::: GIVEN INFORMATION
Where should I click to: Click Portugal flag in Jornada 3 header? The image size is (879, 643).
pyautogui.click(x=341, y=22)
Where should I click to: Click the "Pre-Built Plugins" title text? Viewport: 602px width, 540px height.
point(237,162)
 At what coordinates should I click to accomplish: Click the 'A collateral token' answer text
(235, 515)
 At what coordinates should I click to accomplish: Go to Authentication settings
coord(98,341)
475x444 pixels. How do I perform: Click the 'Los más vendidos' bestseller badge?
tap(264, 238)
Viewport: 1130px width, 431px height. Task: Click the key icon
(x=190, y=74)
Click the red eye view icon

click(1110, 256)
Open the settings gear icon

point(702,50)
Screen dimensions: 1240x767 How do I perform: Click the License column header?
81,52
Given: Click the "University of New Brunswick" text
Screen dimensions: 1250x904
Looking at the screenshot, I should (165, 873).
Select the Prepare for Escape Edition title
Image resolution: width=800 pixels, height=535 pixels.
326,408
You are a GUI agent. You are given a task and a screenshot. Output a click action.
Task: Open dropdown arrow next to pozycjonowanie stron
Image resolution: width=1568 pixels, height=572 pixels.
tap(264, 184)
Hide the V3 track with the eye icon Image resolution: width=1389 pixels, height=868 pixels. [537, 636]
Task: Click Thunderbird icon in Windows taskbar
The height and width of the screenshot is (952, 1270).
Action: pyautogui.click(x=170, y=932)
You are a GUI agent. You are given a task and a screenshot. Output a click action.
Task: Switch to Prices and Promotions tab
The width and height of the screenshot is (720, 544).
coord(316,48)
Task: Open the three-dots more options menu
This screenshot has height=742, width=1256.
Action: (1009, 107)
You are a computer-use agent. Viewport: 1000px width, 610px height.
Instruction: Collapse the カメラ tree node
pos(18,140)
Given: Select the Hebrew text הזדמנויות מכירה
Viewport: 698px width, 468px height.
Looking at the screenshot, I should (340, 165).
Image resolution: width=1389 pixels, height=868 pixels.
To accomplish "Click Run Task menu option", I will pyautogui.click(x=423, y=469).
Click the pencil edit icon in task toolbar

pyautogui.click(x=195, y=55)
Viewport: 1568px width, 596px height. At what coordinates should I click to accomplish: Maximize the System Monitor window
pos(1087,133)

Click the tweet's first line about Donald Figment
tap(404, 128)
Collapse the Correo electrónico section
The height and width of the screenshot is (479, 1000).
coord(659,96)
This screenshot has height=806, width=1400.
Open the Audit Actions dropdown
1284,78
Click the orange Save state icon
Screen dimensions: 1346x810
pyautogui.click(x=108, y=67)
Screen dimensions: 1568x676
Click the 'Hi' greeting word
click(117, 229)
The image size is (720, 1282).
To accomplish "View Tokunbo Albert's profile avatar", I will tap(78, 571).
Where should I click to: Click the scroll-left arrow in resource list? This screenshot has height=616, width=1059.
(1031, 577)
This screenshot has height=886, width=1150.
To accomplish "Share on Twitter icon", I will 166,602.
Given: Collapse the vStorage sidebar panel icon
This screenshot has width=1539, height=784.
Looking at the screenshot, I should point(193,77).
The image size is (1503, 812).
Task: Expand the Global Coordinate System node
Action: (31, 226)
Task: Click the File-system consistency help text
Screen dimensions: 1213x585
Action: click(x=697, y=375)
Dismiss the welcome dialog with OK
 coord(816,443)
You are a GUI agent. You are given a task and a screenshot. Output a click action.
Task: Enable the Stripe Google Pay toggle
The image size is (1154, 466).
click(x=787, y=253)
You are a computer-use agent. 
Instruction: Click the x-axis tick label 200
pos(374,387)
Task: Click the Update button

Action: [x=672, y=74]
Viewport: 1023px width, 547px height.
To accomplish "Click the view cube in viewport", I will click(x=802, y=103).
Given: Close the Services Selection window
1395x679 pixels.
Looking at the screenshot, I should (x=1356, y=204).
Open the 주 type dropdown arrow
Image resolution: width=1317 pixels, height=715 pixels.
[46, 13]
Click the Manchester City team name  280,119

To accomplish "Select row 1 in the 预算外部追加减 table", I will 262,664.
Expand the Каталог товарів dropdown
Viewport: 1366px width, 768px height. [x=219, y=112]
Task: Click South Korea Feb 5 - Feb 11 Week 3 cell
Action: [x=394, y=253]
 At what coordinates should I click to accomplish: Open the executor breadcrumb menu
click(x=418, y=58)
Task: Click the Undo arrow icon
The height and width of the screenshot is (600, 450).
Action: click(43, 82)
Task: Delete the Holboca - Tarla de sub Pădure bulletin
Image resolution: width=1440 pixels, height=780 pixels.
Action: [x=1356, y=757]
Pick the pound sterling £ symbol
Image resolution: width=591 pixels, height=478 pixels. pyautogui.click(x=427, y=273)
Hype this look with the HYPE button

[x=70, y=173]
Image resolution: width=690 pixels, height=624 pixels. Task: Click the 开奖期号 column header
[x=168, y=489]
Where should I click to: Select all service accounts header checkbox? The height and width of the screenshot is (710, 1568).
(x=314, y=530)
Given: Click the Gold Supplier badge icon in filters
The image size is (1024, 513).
::::::
**YOUR OBJECTIVE**:
Write out exactly the lines of the entries above that run from the line containing "At what coordinates should I click to accomplish: Open" through the last line, including both.

**RESULT**:
 At what coordinates should I click to accomplish: Open the executor breadcrumb menu
click(x=418, y=58)
Task: Click the Undo arrow icon
The height and width of the screenshot is (600, 450).
Action: click(43, 82)
Task: Delete the Holboca - Tarla de sub Pădure bulletin
Image resolution: width=1440 pixels, height=780 pixels.
Action: [x=1356, y=757]
Pick the pound sterling £ symbol
Image resolution: width=591 pixels, height=478 pixels. pyautogui.click(x=427, y=273)
Hype this look with the HYPE button

[x=70, y=173]
Image resolution: width=690 pixels, height=624 pixels. Task: Click the 开奖期号 column header
[x=168, y=489]
Where should I click to: Select all service accounts header checkbox? The height and width of the screenshot is (710, 1568).
(x=314, y=530)
Given: Click the Gold Supplier badge icon in filters
The image size is (1024, 513).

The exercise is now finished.